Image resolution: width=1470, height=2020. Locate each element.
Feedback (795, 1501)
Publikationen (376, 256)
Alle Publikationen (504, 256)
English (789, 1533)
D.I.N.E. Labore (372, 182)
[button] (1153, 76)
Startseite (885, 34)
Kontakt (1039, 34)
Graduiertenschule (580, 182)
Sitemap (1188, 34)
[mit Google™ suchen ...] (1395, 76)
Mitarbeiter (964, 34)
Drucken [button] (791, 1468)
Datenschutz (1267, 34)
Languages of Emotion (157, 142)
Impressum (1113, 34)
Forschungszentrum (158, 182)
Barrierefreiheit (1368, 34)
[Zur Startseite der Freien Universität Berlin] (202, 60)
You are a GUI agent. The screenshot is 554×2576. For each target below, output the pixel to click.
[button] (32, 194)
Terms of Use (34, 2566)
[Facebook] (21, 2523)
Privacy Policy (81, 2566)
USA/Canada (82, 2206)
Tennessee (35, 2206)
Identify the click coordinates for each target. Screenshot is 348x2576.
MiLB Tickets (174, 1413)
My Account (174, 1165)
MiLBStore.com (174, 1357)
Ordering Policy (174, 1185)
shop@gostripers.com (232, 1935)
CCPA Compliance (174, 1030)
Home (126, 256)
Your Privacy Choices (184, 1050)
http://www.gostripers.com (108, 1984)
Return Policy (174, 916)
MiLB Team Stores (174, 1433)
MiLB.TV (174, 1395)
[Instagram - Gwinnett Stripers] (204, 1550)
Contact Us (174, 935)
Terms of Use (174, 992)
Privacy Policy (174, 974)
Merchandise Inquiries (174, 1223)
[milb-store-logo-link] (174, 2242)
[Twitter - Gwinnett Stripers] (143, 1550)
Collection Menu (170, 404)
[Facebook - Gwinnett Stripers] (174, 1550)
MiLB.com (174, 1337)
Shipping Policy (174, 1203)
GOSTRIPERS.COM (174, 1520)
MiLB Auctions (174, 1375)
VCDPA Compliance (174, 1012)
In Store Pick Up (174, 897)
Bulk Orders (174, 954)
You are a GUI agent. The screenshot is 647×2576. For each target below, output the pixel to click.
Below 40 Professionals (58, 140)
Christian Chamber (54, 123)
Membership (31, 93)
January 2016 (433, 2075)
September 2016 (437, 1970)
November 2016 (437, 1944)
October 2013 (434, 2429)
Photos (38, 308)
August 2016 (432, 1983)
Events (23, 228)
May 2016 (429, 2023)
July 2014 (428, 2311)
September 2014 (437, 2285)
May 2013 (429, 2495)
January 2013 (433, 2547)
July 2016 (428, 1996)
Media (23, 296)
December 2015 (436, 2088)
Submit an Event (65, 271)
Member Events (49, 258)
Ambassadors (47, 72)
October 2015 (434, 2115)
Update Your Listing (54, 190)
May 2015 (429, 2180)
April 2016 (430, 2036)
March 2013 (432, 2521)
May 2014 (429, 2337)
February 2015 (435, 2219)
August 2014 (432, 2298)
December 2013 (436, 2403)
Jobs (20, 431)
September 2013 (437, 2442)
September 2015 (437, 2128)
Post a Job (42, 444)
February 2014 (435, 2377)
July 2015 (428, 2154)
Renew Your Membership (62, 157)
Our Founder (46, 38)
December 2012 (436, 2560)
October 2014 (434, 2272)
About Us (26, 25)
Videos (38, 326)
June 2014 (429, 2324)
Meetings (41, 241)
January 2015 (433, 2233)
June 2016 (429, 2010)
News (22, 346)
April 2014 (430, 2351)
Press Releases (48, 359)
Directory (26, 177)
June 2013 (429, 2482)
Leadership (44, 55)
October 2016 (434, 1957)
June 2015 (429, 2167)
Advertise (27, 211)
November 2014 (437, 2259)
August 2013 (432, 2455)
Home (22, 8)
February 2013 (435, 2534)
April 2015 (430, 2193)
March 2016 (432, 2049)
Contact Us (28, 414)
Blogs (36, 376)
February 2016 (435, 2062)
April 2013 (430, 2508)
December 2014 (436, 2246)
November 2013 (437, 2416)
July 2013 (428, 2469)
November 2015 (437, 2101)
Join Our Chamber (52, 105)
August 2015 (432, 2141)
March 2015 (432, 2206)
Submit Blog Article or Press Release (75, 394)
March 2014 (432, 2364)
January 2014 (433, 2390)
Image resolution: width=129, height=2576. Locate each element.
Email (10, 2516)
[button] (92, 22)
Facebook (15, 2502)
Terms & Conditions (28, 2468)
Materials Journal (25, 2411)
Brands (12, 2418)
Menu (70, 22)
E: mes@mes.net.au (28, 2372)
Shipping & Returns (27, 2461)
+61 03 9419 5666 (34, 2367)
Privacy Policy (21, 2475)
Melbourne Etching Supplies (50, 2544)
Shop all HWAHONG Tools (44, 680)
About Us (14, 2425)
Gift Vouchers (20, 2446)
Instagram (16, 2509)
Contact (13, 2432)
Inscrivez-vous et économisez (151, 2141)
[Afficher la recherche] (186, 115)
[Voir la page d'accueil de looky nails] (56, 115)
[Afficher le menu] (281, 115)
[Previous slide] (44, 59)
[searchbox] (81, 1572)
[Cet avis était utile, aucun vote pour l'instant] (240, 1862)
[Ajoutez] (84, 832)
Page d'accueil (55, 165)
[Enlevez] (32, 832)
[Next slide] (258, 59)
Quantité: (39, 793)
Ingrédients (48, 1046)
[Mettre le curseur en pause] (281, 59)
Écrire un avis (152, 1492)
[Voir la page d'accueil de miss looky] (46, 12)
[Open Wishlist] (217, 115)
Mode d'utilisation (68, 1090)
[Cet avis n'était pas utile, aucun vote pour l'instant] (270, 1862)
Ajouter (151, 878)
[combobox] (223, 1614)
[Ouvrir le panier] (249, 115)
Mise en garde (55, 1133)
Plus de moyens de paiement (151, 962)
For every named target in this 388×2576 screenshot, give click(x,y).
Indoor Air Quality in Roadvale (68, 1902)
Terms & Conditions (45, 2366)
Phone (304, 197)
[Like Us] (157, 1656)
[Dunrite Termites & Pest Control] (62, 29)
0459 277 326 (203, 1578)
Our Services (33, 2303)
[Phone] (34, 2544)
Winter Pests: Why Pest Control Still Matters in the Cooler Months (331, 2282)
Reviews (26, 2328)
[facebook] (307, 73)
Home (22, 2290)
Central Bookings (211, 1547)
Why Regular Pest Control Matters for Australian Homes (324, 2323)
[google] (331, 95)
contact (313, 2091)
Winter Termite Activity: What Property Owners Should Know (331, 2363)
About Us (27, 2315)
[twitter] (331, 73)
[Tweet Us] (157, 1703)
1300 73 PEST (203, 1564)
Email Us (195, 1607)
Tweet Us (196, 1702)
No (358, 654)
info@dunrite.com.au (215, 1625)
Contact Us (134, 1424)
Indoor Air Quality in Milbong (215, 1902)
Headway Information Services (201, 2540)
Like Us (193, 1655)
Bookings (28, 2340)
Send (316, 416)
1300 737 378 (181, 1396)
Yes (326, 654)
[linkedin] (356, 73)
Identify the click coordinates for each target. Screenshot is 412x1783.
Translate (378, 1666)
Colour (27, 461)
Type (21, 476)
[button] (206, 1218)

## Task description
Only the lines from the one containing "[Like Us] (157, 1656)" through the end of the records above belong in the output, each exactly as it stands, both ends included.

## Result
[Like Us] (157, 1656)
[Dunrite Termites & Pest Control] (62, 29)
0459 277 326 (203, 1578)
Our Services (33, 2303)
[Phone] (34, 2544)
Winter Pests: Why Pest Control Still Matters in the Cooler Months (331, 2282)
Reviews (26, 2328)
[facebook] (307, 73)
Home (22, 2290)
Central Bookings (211, 1547)
Why Regular Pest Control Matters for Australian Homes (324, 2323)
[google] (331, 95)
contact (313, 2091)
Winter Termite Activity: What Property Owners Should Know (331, 2363)
About Us (27, 2315)
[twitter] (331, 73)
[Tweet Us] (157, 1703)
1300 73 PEST (203, 1564)
Email Us (195, 1607)
Tweet Us (196, 1702)
No (358, 654)
info@dunrite.com.au (215, 1625)
Contact Us (134, 1424)
Indoor Air Quality in Milbong (215, 1902)
Headway Information Services (201, 2540)
Like Us (193, 1655)
Bookings (28, 2340)
Send (316, 416)
1300 737 378 (181, 1396)
Yes (326, 654)
[linkedin] (356, 73)
Identify the click coordinates for each target. Screenshot is 412x1783.
Translate (378, 1666)
Colour (27, 461)
Type (21, 476)
[button] (206, 1218)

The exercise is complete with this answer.